Before there was any opportunity to react, riotous bolts burned away the mists where the wolves had been. Their silhouettes glowed a bright cerise before diminishing into nothing. Ajax, trying to turn, was only a breath behind them in being taken, and the oak the Pard had occupied fell with a crack into a rise of fog that felt like an afterthought.
My ears rang in the silence that succeeded this storm and I shifted, twisting so I could spy its source.
Timothy.
The burgundy flask was clutched in his hand, a delighted smile on his face. The branches and bodies of the fog shied away from him like a pack of whipped dogs, and his skin shimmered as if he were coated with crystal dust. His eyes were a dark, electric blue that could draw you up into infinity.
“Well,” said the sorcerer’s apprentice “isn’t this nicely complicated.”
I gaped at him.
“Please,” he said jovially, “don’t drown me in your gratitude.”
Then it all came clear. Timothy hadn’t belonged to Milton; he had been an agent of the Wizard’s Council. He had sabotaged the sorcerer and helped me escape. He had been on the side of good all along. And now he had saved us at the very climax of the story. I really was living a fairy tale.
“Timothy! You’ve saved us!” I cried. “The Council sent you?”
“No.” His voice was chilled iron. I nearly didn’t realize what he intended to do as he held the flask toward me, but I threw myself to cover Li’s body at the final instant, calling out in shock and disbelief.
It did no good.
The red lightning passed through me, icing my insides, and Li became a warm glow in my hands, then nothing. I experienced only the trembling in my own body, and the sense of the ghost in my hands. That, and the sound of Timothy’s words striking my awareness relentlessly.
“He isn’t dead, dear Abigail. He’s tucked away, dreaming in the Demon’s Vial. That is what they named this fabulous device in the age that made it. By far, it was Milton’s most prized possession. But now it is mine, and he is dead. Be proud that you killed him.”

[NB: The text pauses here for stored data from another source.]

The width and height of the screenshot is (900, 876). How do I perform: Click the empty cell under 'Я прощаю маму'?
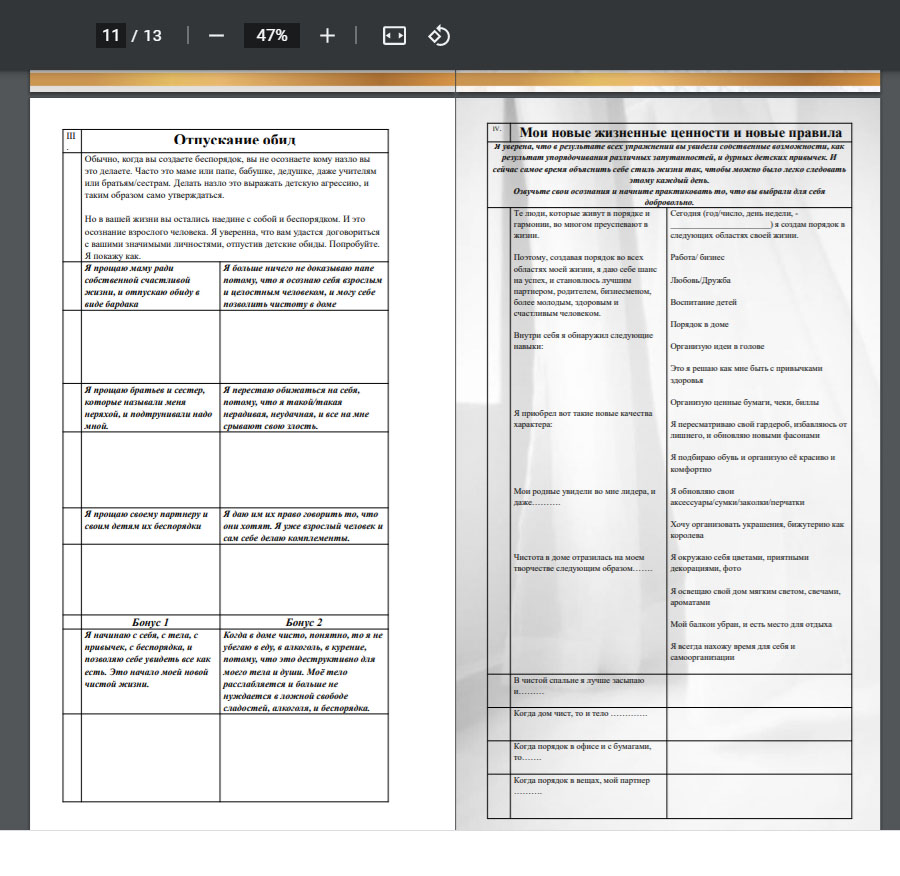141,347
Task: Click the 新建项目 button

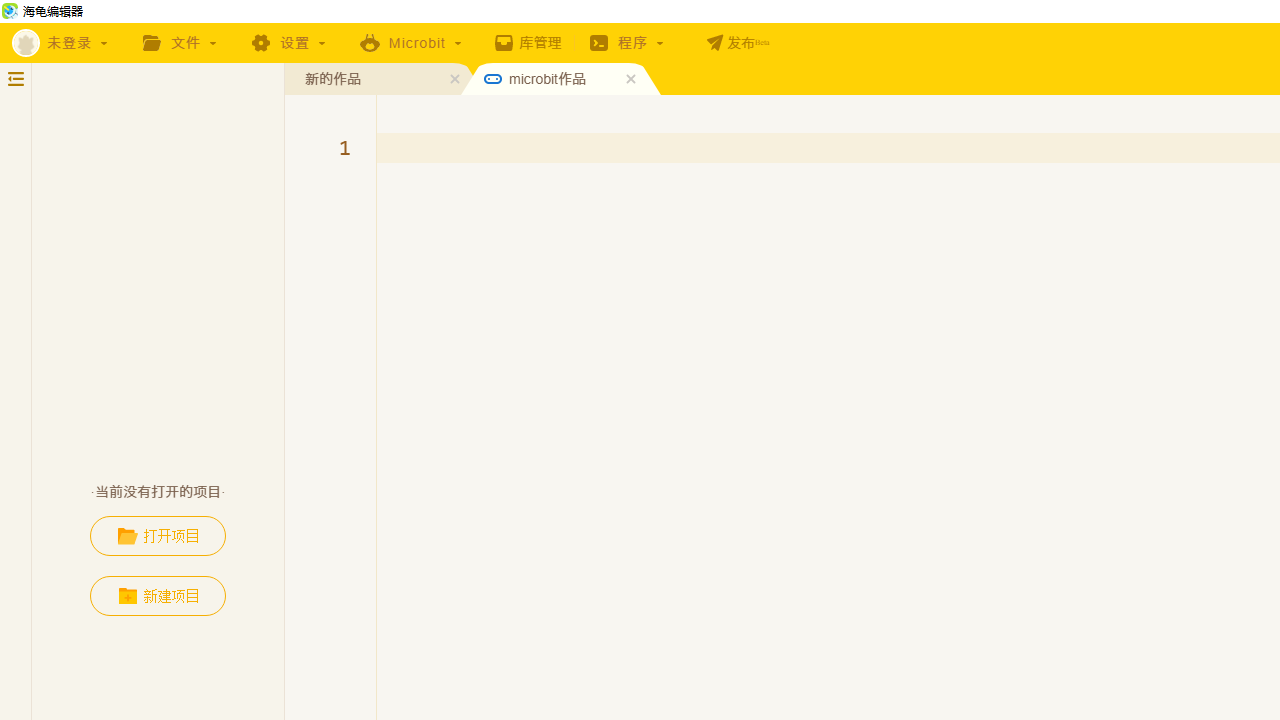Action: click(157, 596)
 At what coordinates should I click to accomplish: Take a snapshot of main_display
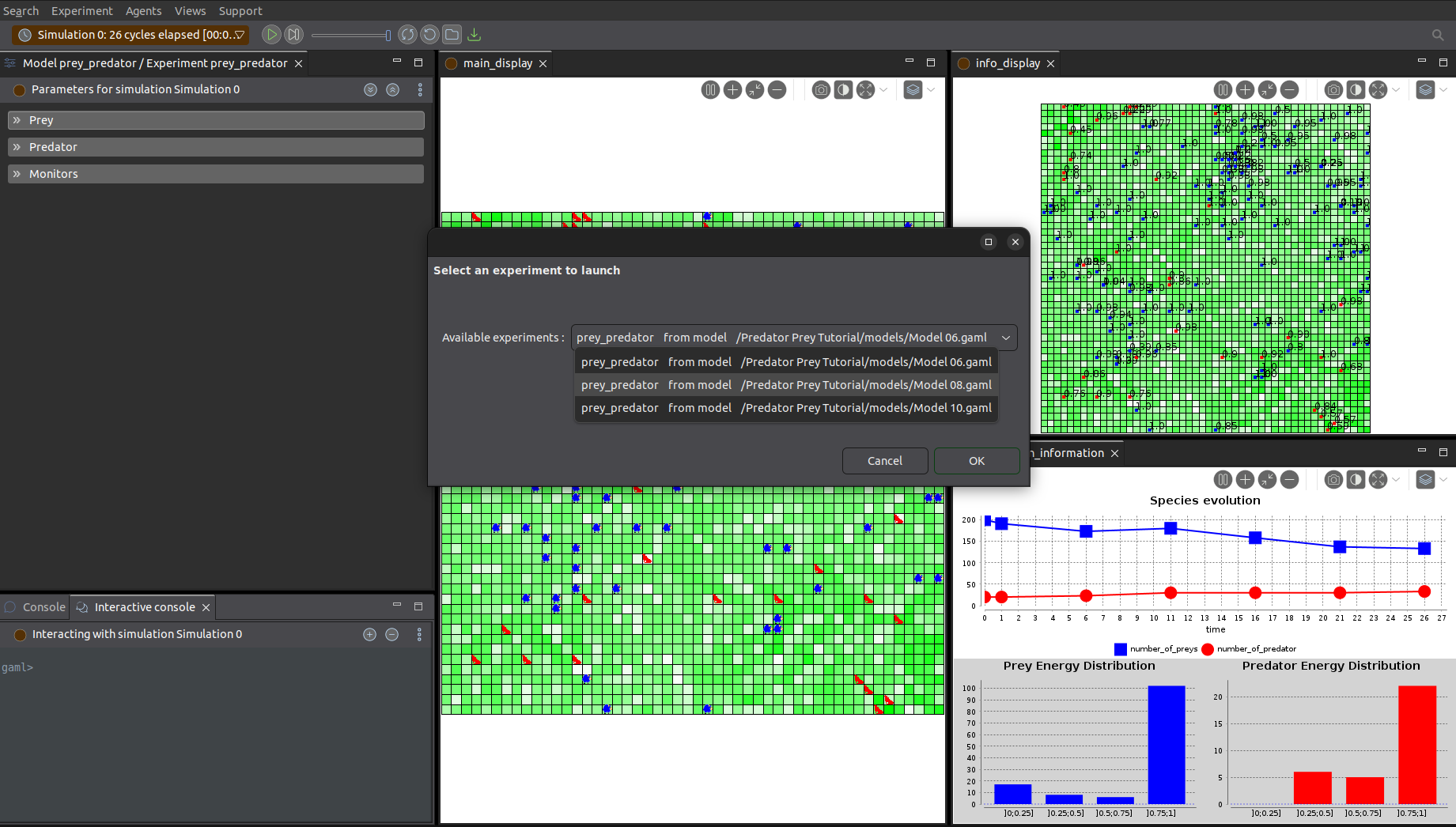coord(821,90)
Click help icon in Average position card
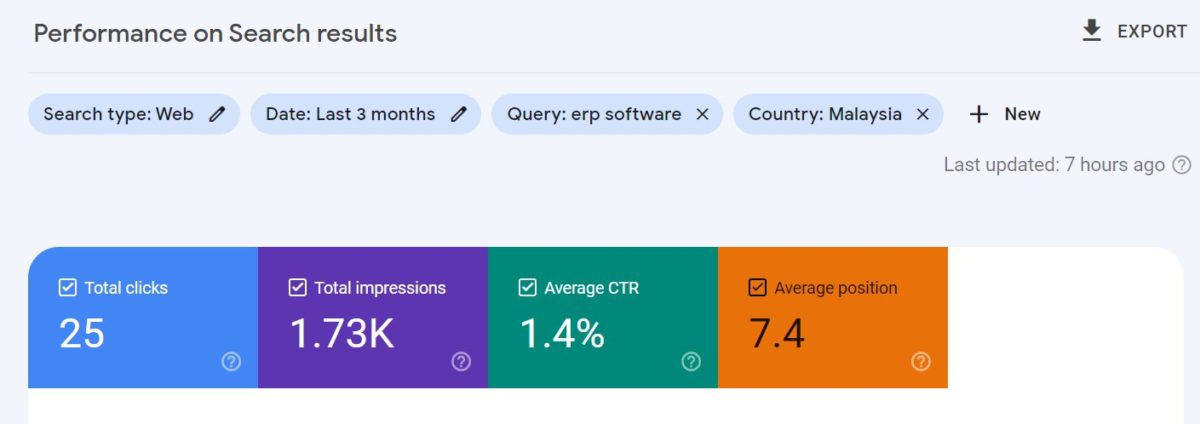Screen dimensions: 1200x424 pyautogui.click(x=921, y=362)
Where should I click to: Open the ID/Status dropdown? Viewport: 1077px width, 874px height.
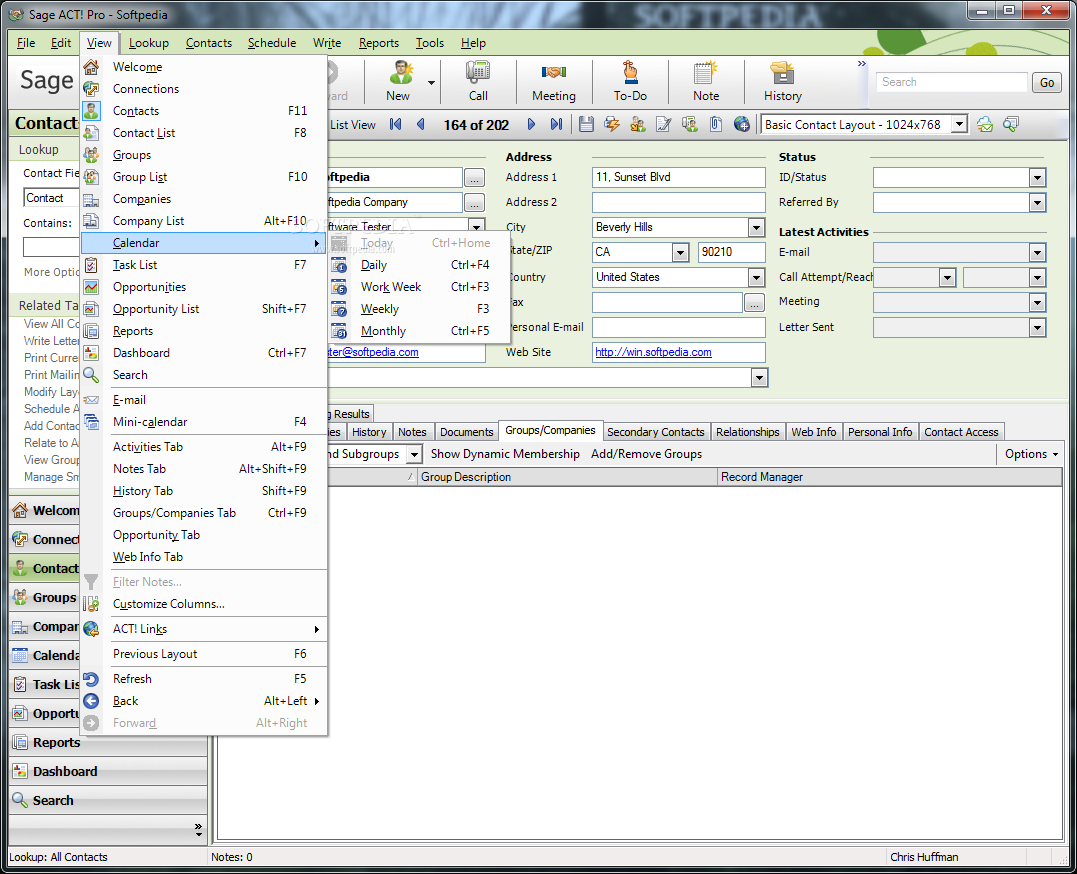pyautogui.click(x=1037, y=178)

He came closer, dividing his attention between me and the shimmering portal.
“Your beloved unicorn is safe, as long as I choose to keep him that way.”

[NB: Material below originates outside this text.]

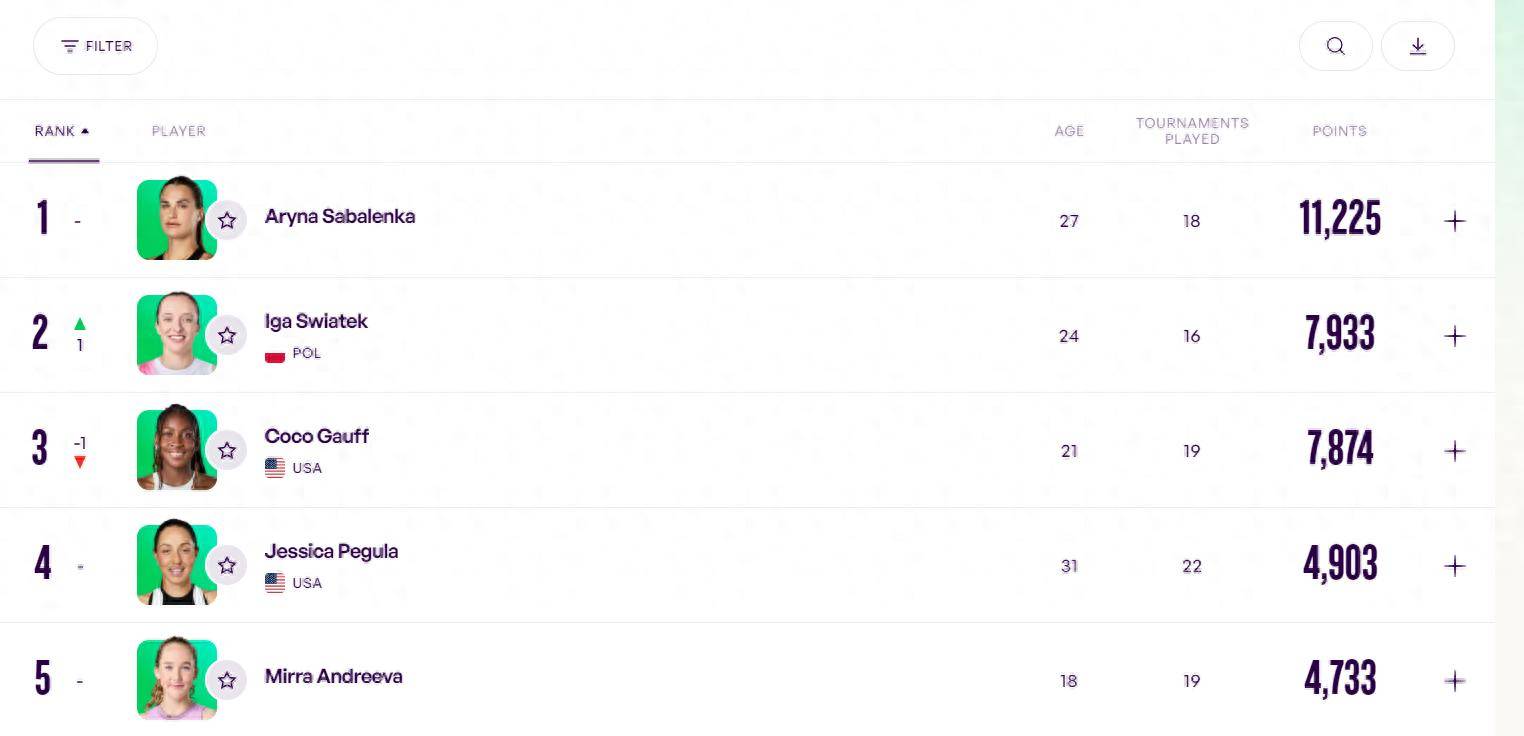Star Jessica Pegula as a favorite

[x=227, y=565]
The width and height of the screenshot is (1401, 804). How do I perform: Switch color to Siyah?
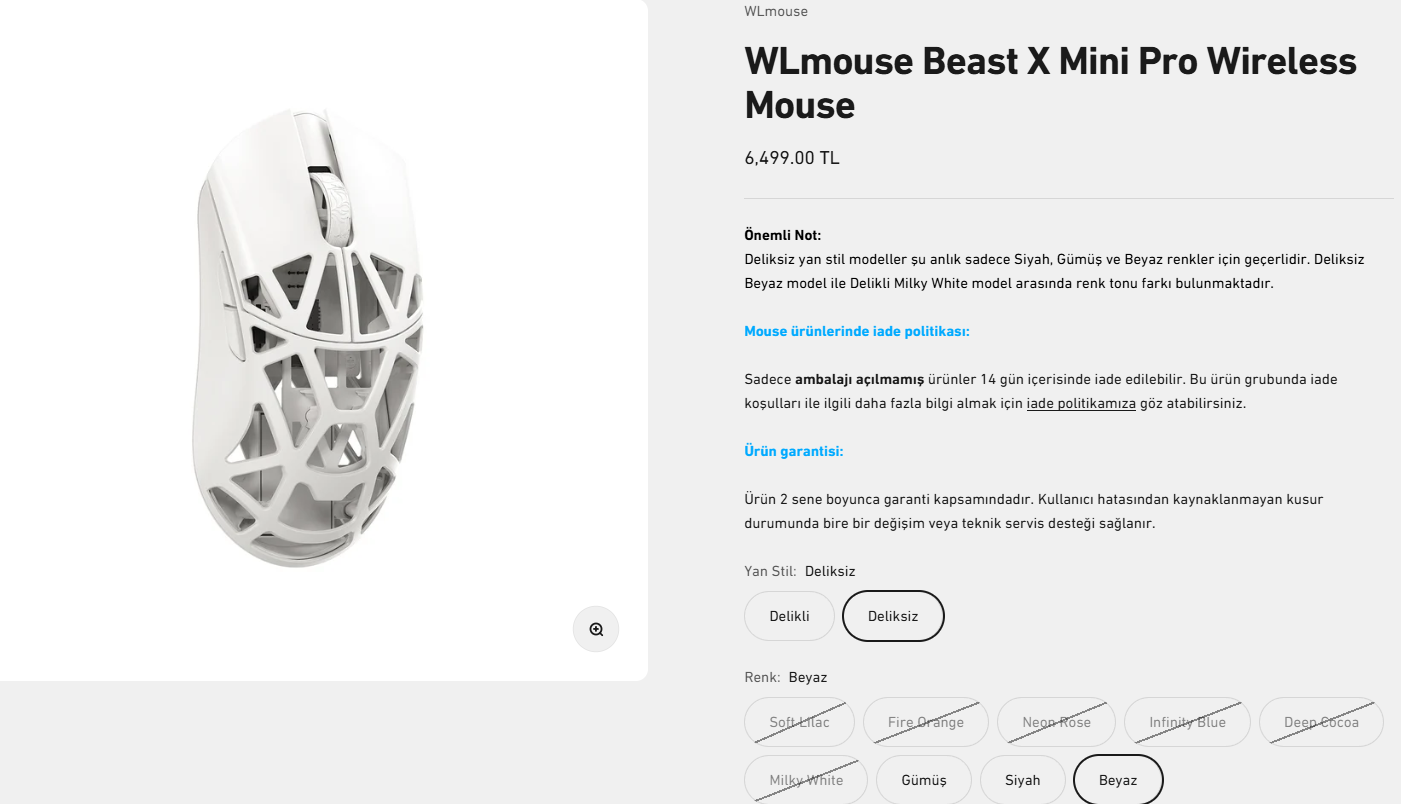[x=1022, y=780]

He hung the flask around his neck, and raised his free hand to the high stone arch with its Mobius twist. A look of concentration crossed his face and he balled his hand into a fist.

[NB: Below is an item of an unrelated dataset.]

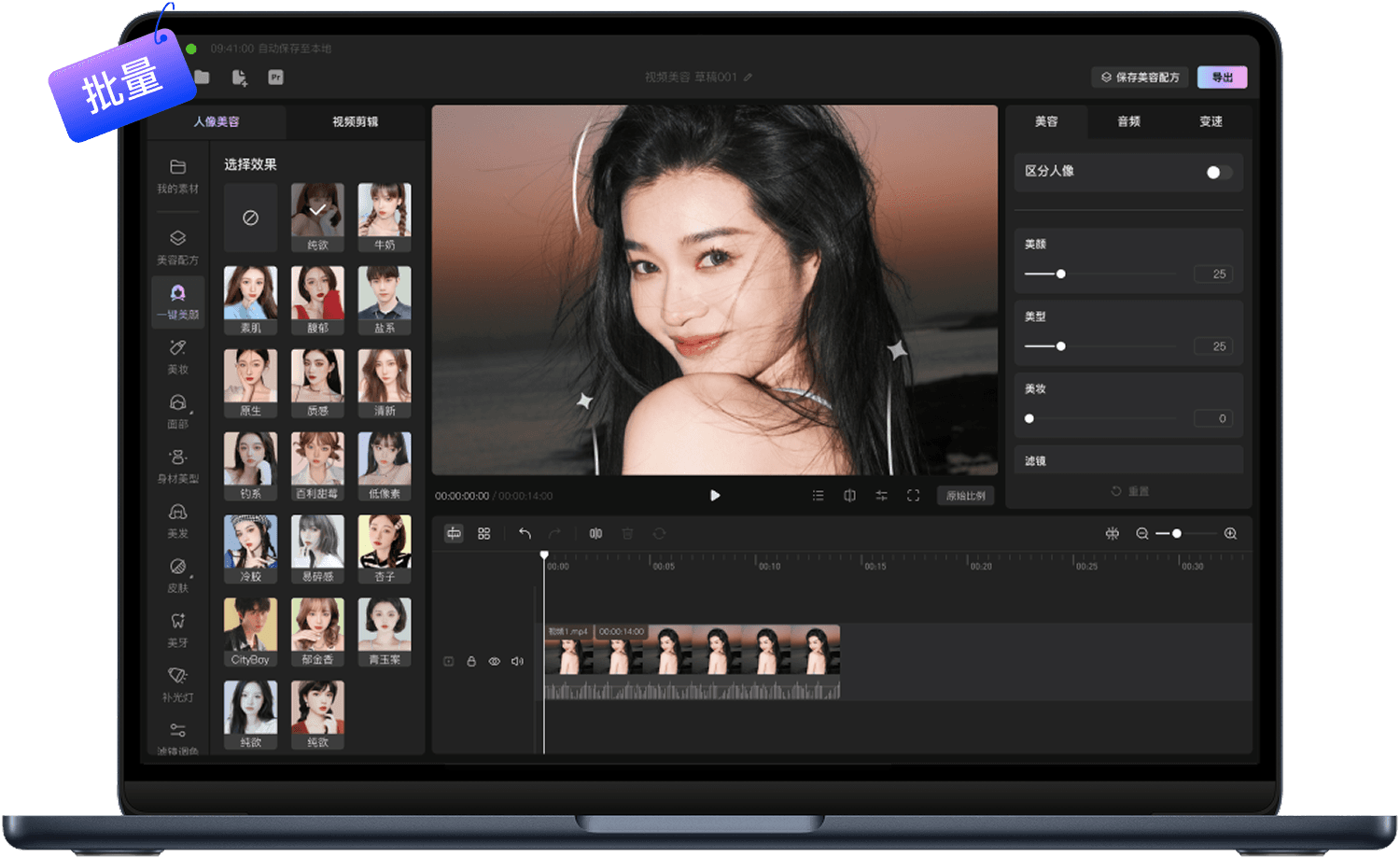Open the 音频 audio tab

(1128, 121)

For an instant, he shone white as a falling star.
The stone cracked and the pillars crumbled in a heap of useless stone. The portal was no more.
“Wouldn’t want Malice checking in on us, would we?” he said with a pleased smile, looking like a young boy who has played a trick very well and knows it.
“What do you want from me? Will you try to use me, too?
There was no heat in my accusation. I was worn out. I could hardly care what he did, until the world made sense again.
“No, Abigail.” He spoke with an approximation of kindness. “I will do nothing to you but keep you near me, and even that I will not force.”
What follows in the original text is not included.